Sweltering temperatures in Spain and France have shone a spotlight on the increasing frequency of heatwaves in Europe.

In just more than two decades, the continent has experienced its five hottest summers since 1500.

2021: Hottest ever

Last year was Europe’s hottest summer on record, according to the European climate change monitoring service Copernicus.

Between late July and early August 2021, Greece endured what Prime Minister Kyriakos Mitsotakis called the country’s worst heatwave in more than 30 years, with temperatures hitting 45 degrees Celsius (113 Fahrenheit) in some regions.

In Spain, temperatures reached 47C in parts of the south, according to national weather agency AEMET.

The heat and drought sparked large wildfires along the Mediterranean, from Turkey and Greece to Italy and Spain.

A child plays in a fountain in the warm weather in London, Friday, June 17, 2022.
A child plays in a fountain in London on Friday, June 17, 2022 [Kirsty Wigglesworth/AP]

2019: Northern Europe swelters

The summer of 2019 brought two heatwaves, in late June and mid-July, which left about 2,500 people dead, according to the Centre for Research on the Epidemiology of Disasters at Belgium’s Louvain University.
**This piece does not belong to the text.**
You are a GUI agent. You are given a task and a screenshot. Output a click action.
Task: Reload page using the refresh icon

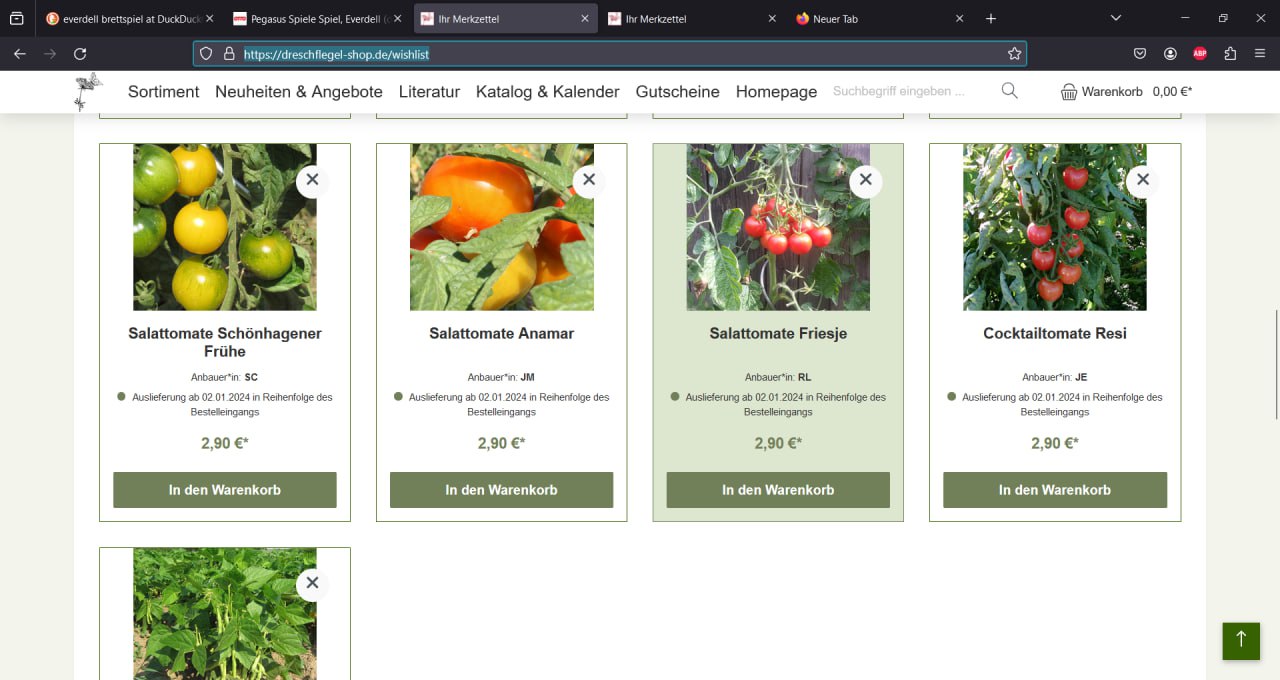[80, 54]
In France, temperatures hit a record 46C on June 28 in the southern town of Verargues. Thousands of schools were closed.

On July 24 and 25, northern Europe fried in record heat. Temperatures of 42.6C were recorded at Lingen in northwestern Germany, 41.8C in Begijnendijk in northern Belgium, and 38.7C in the eastern English city of Cambridge.

2018: Drought drains the Danube

The second half of July and beginning of August 2018 saw very high temperatures across much of Europe and rivers running dry due to drought.

The Danube fell to its lowest level in 100 years in some areas, notably exposing World War II tanks in Serbia that had been submerged since the conflict.

Portugal and Spain suffered hugely destructive forest fires.

2017: Months of mugginess

Much of Europe, but especially the south, baked from late June to well into August.

Spain set a record of 47.3C on July 13 in the southern town of Montoro.

Persistent drought sparked forest fires in Portugal.

People crowd La Concha beach in the basque city of San Sebastian, northern Spain, Friday, Aug. 3, 2018.
People crowd at La Concha beach in the basque city of San Sebastian, northern Spain on August 3, 2018 [File: Alvaro Barrientos/AP Photo]

2015: Back-to-back heatwaves

It was heatwave after heatwave throughout the summer of 2015, which left an estimated 1,700 people dead in France.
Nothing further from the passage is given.